**PASSAGE PROVIDED**
# silver nip ndnr



## bubbas dad (Feb 27, 2007)

i was wondering if anybody had any information on this bottle or company. i've only seen 1 or 2 of these bottles so picked it up at a good price. it appears to be an older ndnr bottle, maybe from the early 60's. just wonder what area it's from and what type soda it was .
 thanks


----------



## cc6pack (Feb 27, 2007)

John

 There was a discussion on the link below discussing ndnr bottles. There is also a link to a NDNR site you may be able to find some info there. Good luck.

https://www.antique-bottles.net/forum/m_64944/mpage_1/key_ndnr/tm.htm#65034


----------



## madman (Feb 27, 2007)

ok john you got my attention!! yea my guess earlier 60s very nice! mike


----------



## bubbas dad (Feb 28, 2007)

thanks cc , i was one of the ones in that descussion. that web site a good one but it doesn't have much in the way of information about the companies or products.
  thanks mike. i hope someone can enlighten me on it.


----------



## digdug (Feb 28, 2007)

I found a bottle just like that about a year ago in North Carolina, digging around a lake.  I have not been able to find out anything about Silver Nip at all.  I am sure someone out there knows something about it.


----------



## logueb (Feb 28, 2007)

John, If the information posted back in 2001 by Digger Odell is correct, then the bottle contained some type of fruit juice.  Seems someone found a Silver Nip with a Florida Fruit Canner embossed on the bottom. Check out the link below.  Scroll about 3/4 of the way down.

http://www.bottlebooks.com/questions/Oct2001/october_2001_questions_ask_digge.htm

 Hope this helps.


----------



## bubbas dad (Feb 28, 2007)

thanks buster. thats a little more than i knew before. fruit juice makes sense looking at the bottle. hi digdug.


----------

**INFORMATION PROVIDED**
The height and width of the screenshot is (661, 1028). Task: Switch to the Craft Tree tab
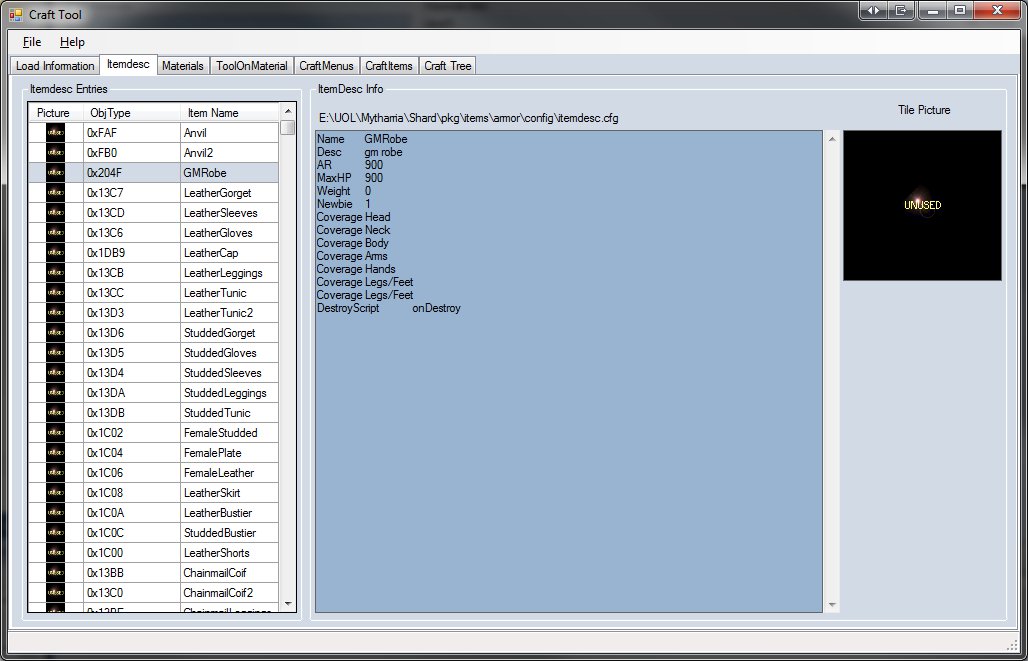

**DO THIS**
Transcribe the section of the Silver Nip thread that opens with the words containing "## cc6pack (Feb" and closes with "there. Good luck.". The material shown above comes from a source unrelated to the Silver Nip thread.

**IN RESPONSE**
## cc6pack (Feb 27, 2007)

John

 There was a discussion on the link below discussing ndnr bottles. There is also a link to a NDNR site you may be able to find some info there. Good luck.